Setup does a refresh of the OS files, so OS files are overwritten with
the files from setup. This would include any OS updates that have been
installed on the system. Running setup presumes to go to a known good state
with known OS files, so setup does not do version checking. Most settings
should be preserved, installed applications and drivers should be preserved.
So if you do a repair rather than an upgrade, here are some
differences that may take place:
1) you may need to use F6 to install mass storage drivers if your
system needs them. ( upgrade uses the installed drivers)
2) Drive lettering is re-enumerated during setup, so there is
potential that some of your drive letters could change. Since you boot from
the CD to start setup, the drives have to be enumerated before you can get
into setup.
3) netcard setting may have to reconfigured if they are not default
settings. Netcards are redetected so some of the settings may not be moved
over.
4) Hal is redected rather than migrated.
Darrell Gorter[MSFT]
CH
Chad Harris said:
It makes plenty of sense when it dawns on you that under Sinofsky, quality
will not be very important. He figures they cna slap the MSFT logo on it
and the suckers will buy anything. I'm trying to inform some of the
suckers as to what I see when I see it. I look forward to your review on
RC1 aka 5487.0 or whatever decimal point gets slapped on it very soon.
Everyone working on vista largely hides and they hide their bug fix. Why
do you think Darryl Goiter [MSFT] from the Vista setup team rarely ever
posts in here? Notice how many cheerleaders praise anything MSFT does
anyway.
CH
Bernie said:
As an update to what I said about builds and broken functionality I would
add that an RC build is not the same as an interim build. When you slap
RC in front of it you are in effect saying, "Hey guys this is it. Unless
you find anything seriously wrong with this we are going to release it."

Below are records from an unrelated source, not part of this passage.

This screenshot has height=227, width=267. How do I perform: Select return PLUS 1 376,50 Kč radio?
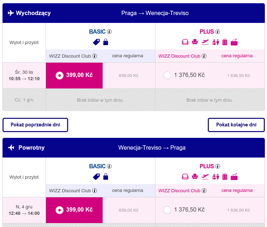point(167,210)
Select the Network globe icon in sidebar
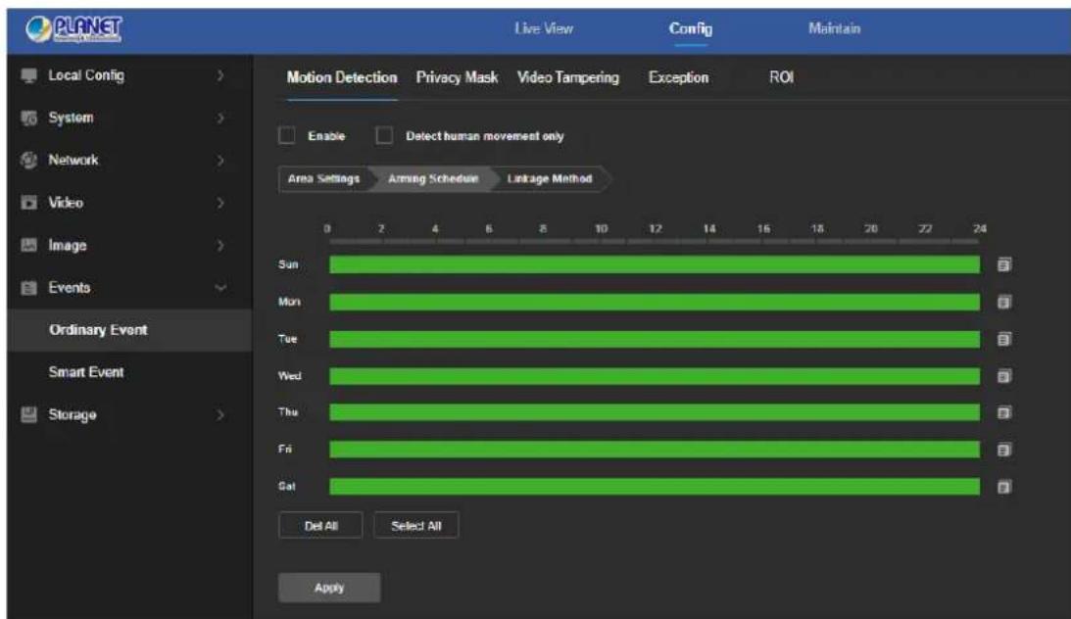Screen dimensions: 1071x619 (x=28, y=160)
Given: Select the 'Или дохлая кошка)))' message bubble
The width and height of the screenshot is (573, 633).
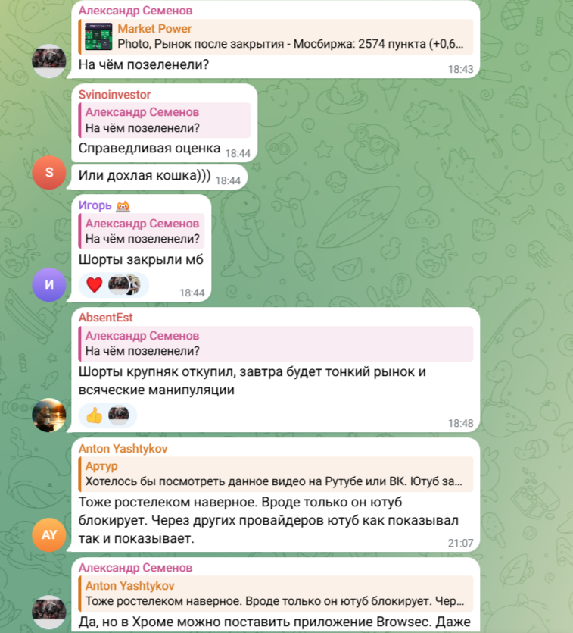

Everyone working on Vista would know that is what is meant by RC and so
would either; get their stuff right, remove that stuff without making it
look broken, or delay the release of an RC. Otherwise what is the point
in calling it an RC?
The only excuse I can think of is that releasing an RC might keep the
less technically informed "stakeholders" happy that you are still on
track for your final release date. But that doesn't make sense either
because the moment you release it the whole world will be informed by the
more knowledgable that it aint what it's meant to be.